Discovering Duplicate Incidents
I continued lowering the threshold and manually reviewing flagged duplicates until I found something interesting:
Incident ID | Date | Address | Killed | Injured | … | Latitude | Longitude |
---|---|---|---|---|---|---|---|
2255832 | March 16, 2022 | 800 block of 18th Ave | 1 | 3 | … | 40.73763619978 | -74.222439374877 |
2256080 | March 16, 2022 | 862 18th Ave | 1 | 3 | … | 40.73798250907 | -74.222869088046 |
These incidents were only 0.0328 miles apart. My first thought was that this might have been a geolocating inaccuracy from ArcGIS, which I used to generate coordinates for each incident (see this project for more info). Instead of continuing to make my logic more and more lenient, I decided to manually check the GVA entries for both incidents:
Type: Victim
Name: Faquan Davis
Age: 44
Age Group: Adult 18+
Gender: Male
Status: Killed
Type: Victim
Name: Fuquan Davis
Age: 44
Age Group: Adult 18+
Gender: Male
Status: Killed
These are clearly the same victim (“Faquan” vs. “Fuquan”) yet these are catalogued on the GVA as two separate incidents. Both entries even cite the same news source: https://pix11.com/news/local-news/new-jersey/one-killed-in-irvington-quadruple-shooting-officials/
Additional Duplicate Cases
I wanted to see if there were any other duplicate incidents in the GVA database. Here’s what I found:
Case 2
Incident ID | Date | Address | Killed | Injured | … | Latitude | Longitude |
---|---|---|---|---|---|---|---|
2136132 | October 6, 2021 | 9200 block of Marshall Ave | 0 | 4 | … | 41.470064429739 | -81.621943822579 |
2135659 | October 6, 2021 | Marshall Ave and E 93rd St | 0 | 4 | … | 41.470068996525 | -81.621493968005 |
These are the same incident: music studio shooting, 4 injured, age and gender of the victims are the same, etc.
- https://www.gunviolencearchive.org/incident/2136132
- https://www.gunviolencearchive.org/incident/2135659
Case 3
Incident ID | Date | Address | Killed | Injured | … | Latitude | Longitude |
---|---|---|---|---|---|---|---|
1765624 | August 16, 2020 | 700 block of Chalfonte Pl | 1 | 3 | … | 39.150103442521 | -84.488763354682 |
1766423 | August 16, 2020 | 700 block of Chalfonte Pl | 1 | 3 | … | 39.150103442521 | -84.488763354682 |
Same incident:
- https://www.gunviolencearchive.org/incident/1766423
- https://www.gunviolencearchive.org/incident/1765624
Case 4
Incident ID | Date | Address | Killed | Injured | … | Latitude | Longitude |
---|---|---|---|---|---|---|---|
3150525 | September 6, 2014 | 576 Poplar St | 0 | 5 | … | 32.834771248901 | -83.629953285507 |
186488 | September 6, 2014 | 576 Poplar Street | 0 | 5 | … | 32.834771248901 | -83.629953285507 |
Same incident:
- https://www.gunviolencearchive.org/incident/3150525
- https://www.gunviolencearchive.org/incident/186488
Conclusion
In total, I found four pairs of mass shooting incidents (a total of eight records) where the GVA’s data catalogued the same event twice.

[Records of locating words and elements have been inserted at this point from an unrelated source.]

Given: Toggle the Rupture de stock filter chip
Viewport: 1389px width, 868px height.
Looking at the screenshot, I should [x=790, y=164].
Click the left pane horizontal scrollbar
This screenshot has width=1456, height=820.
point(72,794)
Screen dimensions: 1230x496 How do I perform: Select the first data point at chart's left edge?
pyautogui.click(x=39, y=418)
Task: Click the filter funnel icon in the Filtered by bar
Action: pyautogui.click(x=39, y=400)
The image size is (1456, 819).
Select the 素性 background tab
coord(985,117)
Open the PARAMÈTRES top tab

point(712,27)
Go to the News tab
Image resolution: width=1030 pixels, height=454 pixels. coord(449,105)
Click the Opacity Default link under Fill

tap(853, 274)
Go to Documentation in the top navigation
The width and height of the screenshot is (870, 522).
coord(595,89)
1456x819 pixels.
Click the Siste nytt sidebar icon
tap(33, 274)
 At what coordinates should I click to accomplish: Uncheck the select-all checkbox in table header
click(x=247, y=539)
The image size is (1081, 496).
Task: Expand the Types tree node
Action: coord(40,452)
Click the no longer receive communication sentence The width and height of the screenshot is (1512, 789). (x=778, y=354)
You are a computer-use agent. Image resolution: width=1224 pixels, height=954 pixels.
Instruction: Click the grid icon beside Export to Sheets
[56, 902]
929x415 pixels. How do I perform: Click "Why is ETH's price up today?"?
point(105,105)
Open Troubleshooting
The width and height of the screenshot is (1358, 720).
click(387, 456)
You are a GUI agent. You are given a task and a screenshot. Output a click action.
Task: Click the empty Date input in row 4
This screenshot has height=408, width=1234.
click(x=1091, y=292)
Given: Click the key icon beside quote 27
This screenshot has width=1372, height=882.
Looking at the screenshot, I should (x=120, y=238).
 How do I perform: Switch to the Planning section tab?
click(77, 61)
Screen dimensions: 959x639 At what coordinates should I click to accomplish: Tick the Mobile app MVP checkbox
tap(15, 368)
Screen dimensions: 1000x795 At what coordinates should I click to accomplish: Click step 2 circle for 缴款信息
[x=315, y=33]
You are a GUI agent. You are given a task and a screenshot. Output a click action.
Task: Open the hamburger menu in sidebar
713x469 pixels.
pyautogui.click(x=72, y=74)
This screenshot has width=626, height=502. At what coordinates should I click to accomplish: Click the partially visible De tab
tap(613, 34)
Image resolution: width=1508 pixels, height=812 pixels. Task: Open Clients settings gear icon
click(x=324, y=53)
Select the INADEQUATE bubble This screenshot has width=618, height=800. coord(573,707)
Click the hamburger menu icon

I don’t believe these findings indicate that the GVA is intentionally “inflating” their data or that they are an unreliable source. In fact, four duplicates out of over 5,700 catalogued mass shootings in over a decade indicates quite a stellar track record. It’s a very small margin of error. However, for a database cited as widely as the GVA is, it’s important that these duplicate records are addressed and fixed as soon as possible to maintain a perfect accuracy.